原文摘录 >>
____________________
CUDA sample中3_CUDA_Features里包含一些展示 CUDA 各种特性的sample。cudaTensorCoreGemm这个sample展示了如何使用 WMMA (Warp Matrix Multiply Accumulate) API 执行矩阵乘法。
#include <assert.h>
#include <cuda.h>
#include <mma.h>
#include <stdio.h>
// helper functions and utilities to work with CUDA
#include <helper_cuda.h>
#include <helper_functions.h>
// Externally configurable parameters.
#ifndef CPU_DEBUG
// Set this to 1 to verify the correctness of the GPU-computed matrix.
#define CPU_DEBUG 0
#endif
#ifndef SHARED_MEMORY_LIMIT_64K
// Set this to 0 to use more than 64 Kb of shared memory to cache data, to
// improve the performance of the computations on GPU.
// Note that you need a GPU that can have more than 64 Kb of shared memory
// per multiprocessor.
#define SHARED_MEMORY_LIMIT_64K 1
#endif
// GPU configuration.
#define WARP_SIZE 32
// MMA matrix tile dimensions.
#define M 16
#define N 16
#define K 16
#define WMMA_M 16
#define WMMA_N 16
#define WMMA_K 16
// GEMM configuration.
#define M_TILES 256
#define N_TILES 256
#define K_TILES 256
#define M_GLOBAL (M * M_TILES)
#define N_GLOBAL (N * N_TILES)
#define K_GLOBAL (K * K_TILES)
#define C_LAYOUT wmma::mem_row_major
// Implementation constants.
#define WARPS_PER_BLOCK 8
#define THREADS_PER_BLOCK (WARP_SIZE * WARPS_PER_BLOCK)
#if SHARED_MEMORY_LIMIT_64K
// With only 64 Kb shared memory available, we can fit two 8-tile chunks of
// the A and B matrix data, that are 16 * 16 * 8 * 8 * 2 = 32 Kb each
// (i.e. two 8x8 arrays of tiles of 16x16 half-typed elements per CTA).
// But we cannot account the 8 Kb total skew overhead, without which the
// performance would be severely impacted. So we choose to reduce the chunk size
// in half, i.e. the amount of A and B matrix data we cache in shared memory.
// Accordingly, this doubles the number of outer iterations across the global K
// dimension, which only slightly impacts the performance.
#define CHUNK_K 4
#else
#define CHUNK_K 8
#endif
#define CHUNK_LINE_BYTES (CHUNK_K * K * sizeof(half))
#define WARP_COPY_BYTES (WARP_SIZE * sizeof(int4))
#define CHUNK_COPY_LINES_PER_WARP (WARP_COPY_BYTES / CHUNK_LINE_BYTES)
#define CHUNK_COPY_LINE_LANES (WARP_SIZE / CHUNK_COPY_LINES_PER_WARP)
#define BLOCK_ROW_WARPS 2
#define BLOCK_COL_WARPS 4
#define WARP_ROW_TILES 4
#define WARP_COL_TILES 2
#define BLOCK_ROW_TILES (WARP_ROW_TILES * BLOCK_ROW_WARPS)
____________________
条目列表 >>
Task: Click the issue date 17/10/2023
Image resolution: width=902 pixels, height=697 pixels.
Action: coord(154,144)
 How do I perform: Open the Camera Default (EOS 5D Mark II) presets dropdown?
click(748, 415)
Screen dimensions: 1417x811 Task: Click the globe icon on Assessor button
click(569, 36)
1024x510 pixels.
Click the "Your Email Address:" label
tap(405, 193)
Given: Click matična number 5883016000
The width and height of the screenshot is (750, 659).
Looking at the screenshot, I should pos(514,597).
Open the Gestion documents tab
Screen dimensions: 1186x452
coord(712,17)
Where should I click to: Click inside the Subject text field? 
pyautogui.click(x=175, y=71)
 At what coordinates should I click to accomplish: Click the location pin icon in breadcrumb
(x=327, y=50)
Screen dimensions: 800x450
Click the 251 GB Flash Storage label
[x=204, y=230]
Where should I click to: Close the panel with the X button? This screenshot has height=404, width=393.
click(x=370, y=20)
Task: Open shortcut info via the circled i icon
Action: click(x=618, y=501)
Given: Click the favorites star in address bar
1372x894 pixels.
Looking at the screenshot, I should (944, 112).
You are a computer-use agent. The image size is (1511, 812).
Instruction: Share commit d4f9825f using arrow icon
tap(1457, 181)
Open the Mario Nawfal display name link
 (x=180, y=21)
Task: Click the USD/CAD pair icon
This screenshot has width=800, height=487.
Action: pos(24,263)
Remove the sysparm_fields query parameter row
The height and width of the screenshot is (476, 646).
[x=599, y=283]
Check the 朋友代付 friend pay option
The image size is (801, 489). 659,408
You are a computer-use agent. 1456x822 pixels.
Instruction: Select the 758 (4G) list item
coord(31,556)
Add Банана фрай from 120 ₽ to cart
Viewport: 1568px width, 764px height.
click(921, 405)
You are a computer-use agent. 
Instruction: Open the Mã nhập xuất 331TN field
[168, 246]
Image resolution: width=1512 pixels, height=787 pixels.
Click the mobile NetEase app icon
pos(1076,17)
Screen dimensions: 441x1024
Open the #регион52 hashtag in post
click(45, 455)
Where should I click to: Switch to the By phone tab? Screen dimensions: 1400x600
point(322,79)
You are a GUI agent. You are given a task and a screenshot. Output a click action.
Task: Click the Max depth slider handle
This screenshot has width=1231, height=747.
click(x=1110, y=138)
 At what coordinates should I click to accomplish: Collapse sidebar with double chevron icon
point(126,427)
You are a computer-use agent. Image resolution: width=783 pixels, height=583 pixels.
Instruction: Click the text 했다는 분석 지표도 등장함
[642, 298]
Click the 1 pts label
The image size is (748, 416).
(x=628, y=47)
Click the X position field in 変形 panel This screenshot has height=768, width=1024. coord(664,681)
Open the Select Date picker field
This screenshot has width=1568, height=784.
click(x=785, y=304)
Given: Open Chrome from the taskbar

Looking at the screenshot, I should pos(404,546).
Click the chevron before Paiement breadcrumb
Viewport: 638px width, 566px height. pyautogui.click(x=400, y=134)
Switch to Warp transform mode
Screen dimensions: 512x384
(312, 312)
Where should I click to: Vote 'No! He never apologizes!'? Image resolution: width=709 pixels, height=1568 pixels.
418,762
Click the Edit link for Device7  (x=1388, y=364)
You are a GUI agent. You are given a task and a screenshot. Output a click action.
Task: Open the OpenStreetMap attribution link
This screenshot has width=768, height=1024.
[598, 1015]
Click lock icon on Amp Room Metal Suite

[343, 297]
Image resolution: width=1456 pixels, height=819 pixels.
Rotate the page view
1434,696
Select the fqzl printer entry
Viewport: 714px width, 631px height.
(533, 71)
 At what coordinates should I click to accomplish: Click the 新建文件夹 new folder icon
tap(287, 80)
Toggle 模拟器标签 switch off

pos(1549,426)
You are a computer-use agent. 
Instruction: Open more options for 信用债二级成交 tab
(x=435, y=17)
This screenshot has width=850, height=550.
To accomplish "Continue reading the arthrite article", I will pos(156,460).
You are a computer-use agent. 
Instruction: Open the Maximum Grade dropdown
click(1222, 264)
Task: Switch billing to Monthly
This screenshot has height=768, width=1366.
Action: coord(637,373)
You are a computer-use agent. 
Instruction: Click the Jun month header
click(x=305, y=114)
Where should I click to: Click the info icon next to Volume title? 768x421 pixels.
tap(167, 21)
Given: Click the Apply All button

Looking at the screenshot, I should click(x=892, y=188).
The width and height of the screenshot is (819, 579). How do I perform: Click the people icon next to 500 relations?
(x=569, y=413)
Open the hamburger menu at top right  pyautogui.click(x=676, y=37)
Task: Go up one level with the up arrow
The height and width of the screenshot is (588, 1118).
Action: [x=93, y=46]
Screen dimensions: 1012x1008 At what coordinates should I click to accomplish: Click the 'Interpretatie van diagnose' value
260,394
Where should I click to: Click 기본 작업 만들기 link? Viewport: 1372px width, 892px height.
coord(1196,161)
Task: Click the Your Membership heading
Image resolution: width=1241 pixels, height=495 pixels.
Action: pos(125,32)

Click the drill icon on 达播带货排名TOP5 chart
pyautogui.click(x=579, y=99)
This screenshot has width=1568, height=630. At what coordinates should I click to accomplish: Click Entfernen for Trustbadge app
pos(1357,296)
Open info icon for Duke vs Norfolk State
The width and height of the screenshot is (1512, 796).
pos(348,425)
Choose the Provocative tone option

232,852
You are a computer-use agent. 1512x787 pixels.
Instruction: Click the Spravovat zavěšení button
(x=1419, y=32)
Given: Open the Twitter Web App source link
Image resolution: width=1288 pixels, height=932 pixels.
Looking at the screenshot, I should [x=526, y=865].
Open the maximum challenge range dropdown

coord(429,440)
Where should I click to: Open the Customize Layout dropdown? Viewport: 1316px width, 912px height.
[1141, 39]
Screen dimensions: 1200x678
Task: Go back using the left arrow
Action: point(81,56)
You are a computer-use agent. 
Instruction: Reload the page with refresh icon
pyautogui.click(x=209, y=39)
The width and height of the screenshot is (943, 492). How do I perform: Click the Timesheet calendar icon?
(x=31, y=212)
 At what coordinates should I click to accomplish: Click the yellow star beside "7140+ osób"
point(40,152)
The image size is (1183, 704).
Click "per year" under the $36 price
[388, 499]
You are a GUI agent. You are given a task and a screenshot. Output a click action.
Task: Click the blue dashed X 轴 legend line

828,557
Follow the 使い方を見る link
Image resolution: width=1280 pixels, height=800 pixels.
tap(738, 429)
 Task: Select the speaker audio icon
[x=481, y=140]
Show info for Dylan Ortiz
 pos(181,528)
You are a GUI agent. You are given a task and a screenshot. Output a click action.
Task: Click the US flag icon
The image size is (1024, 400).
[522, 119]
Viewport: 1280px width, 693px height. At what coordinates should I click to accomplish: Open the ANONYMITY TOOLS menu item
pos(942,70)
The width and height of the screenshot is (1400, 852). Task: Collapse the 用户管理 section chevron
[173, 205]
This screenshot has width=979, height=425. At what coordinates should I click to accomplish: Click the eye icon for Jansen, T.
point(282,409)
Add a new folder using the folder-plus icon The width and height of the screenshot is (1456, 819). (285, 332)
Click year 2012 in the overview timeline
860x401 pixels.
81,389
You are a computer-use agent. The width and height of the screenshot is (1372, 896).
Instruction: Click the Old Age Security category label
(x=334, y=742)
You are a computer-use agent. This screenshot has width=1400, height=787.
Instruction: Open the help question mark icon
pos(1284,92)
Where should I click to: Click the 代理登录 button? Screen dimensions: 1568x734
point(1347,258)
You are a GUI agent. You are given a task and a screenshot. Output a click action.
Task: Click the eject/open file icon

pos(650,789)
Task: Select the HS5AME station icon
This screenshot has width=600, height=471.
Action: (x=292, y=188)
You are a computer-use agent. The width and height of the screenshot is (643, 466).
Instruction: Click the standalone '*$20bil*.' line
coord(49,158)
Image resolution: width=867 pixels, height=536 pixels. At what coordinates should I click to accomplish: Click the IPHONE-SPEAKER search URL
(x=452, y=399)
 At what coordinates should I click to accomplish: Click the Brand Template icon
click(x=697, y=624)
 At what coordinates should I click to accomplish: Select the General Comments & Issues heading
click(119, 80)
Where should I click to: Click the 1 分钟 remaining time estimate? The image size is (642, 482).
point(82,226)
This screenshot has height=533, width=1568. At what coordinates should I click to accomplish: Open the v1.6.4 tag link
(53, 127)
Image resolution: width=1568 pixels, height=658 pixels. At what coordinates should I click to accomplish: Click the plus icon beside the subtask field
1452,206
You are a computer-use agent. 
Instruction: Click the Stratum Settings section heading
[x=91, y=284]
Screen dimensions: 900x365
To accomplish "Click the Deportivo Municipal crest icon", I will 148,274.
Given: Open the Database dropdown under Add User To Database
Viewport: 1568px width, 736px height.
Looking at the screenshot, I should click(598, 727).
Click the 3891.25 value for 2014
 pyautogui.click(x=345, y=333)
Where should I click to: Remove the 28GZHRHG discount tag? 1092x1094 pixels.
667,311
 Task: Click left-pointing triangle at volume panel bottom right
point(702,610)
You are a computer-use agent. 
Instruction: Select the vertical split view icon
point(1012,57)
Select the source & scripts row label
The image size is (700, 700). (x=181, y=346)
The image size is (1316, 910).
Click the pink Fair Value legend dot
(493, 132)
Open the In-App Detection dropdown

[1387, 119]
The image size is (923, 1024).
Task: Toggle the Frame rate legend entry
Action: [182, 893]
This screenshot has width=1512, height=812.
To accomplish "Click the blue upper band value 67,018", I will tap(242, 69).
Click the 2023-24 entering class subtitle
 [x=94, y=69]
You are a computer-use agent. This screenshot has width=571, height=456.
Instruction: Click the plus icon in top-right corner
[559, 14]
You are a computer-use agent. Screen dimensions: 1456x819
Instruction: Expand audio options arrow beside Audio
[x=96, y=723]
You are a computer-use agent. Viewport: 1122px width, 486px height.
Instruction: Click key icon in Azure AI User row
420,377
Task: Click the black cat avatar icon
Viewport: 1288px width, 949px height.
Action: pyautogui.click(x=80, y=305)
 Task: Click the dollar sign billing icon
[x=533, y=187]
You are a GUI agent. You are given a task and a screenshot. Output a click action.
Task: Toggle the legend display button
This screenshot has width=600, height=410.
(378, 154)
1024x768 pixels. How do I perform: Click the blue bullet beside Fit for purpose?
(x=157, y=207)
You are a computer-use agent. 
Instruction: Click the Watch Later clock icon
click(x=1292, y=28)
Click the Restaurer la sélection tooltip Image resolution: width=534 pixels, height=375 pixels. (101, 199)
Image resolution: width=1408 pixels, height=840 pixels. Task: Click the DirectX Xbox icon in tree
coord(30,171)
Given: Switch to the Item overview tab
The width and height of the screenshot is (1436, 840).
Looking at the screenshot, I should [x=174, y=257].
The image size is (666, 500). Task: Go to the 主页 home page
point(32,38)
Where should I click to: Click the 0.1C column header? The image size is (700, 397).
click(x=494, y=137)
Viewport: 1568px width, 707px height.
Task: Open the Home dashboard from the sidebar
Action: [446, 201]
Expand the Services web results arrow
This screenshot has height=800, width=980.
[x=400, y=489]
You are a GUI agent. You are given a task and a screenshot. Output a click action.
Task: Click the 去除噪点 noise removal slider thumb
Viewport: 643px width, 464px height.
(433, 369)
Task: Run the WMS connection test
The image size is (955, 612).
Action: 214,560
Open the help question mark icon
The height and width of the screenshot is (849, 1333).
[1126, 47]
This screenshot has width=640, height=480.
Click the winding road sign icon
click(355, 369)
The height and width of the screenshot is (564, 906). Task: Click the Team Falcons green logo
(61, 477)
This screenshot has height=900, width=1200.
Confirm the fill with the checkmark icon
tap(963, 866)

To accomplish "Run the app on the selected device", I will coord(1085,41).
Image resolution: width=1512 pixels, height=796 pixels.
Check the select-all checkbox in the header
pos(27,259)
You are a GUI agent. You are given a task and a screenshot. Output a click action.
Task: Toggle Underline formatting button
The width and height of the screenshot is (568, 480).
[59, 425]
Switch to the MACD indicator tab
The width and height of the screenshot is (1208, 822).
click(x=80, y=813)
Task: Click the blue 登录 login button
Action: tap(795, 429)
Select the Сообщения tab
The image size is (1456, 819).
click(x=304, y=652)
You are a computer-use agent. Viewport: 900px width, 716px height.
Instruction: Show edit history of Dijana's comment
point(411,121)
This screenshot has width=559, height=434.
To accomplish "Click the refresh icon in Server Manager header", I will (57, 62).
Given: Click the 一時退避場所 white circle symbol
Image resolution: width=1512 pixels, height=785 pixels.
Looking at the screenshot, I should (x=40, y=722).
____________________
任务 1 >> 把 CUDA 示例里从“#if SHARED_MEMORY_LIMIT_64K”一直到“in shared memory.”的这一段原样照抄下来。
任务 2 >>
根据 CUDA 示例回答下面几个问题:
(a) cudaTensorCoreGemm 这个 sample 展示了用哪个 API 做矩阵乘法?
(b) WARP_SIZE 被定义成多少?
(c) 在 SHARED_MEMORY_LIMIT_64K 成立的情况下,CHUNK_K 定义成多少?
任务 3 >>
判断下面几句话跟 CUDA 示例是否相符,每句回答“是”或“否”,并引出原文里起决定作用的字句:
(a) WARPS_PER_BLOCK 定义为 8。
(b) CPU_DEBUG 默认设为 1。
(c) 把缓存的数据块减半会严重影响性能。

解答 1 >>
#if SHARED_MEMORY_LIMIT_64K
// With only 64 Kb shared memory available, we can fit two 8-tile chunks of
// the A and B matrix data, that are 16 * 16 * 8 * 8 * 2 = 32 Kb each
// (i.e. two 8x8 arrays of tiles of 16x16 half-typed elements per CTA).
// But we cannot account the 8 Kb total skew overhead, without which the
// performance would be severely impacted. So we choose to reduce the chunk size
// in half, i.e. the amount of A and B matrix data we cache in shared memory.

解答 2 >>
(a) WMMA (Warp Matrix Multiply Accumulate) API
(b) 32
(c) 4

解答 3 >>
(a) 是:“#define WARPS_PER_BLOCK 8”
(b) 否:“#define CPU_DEBUG 0”
(c) 否:“which only slightly impacts the performance.”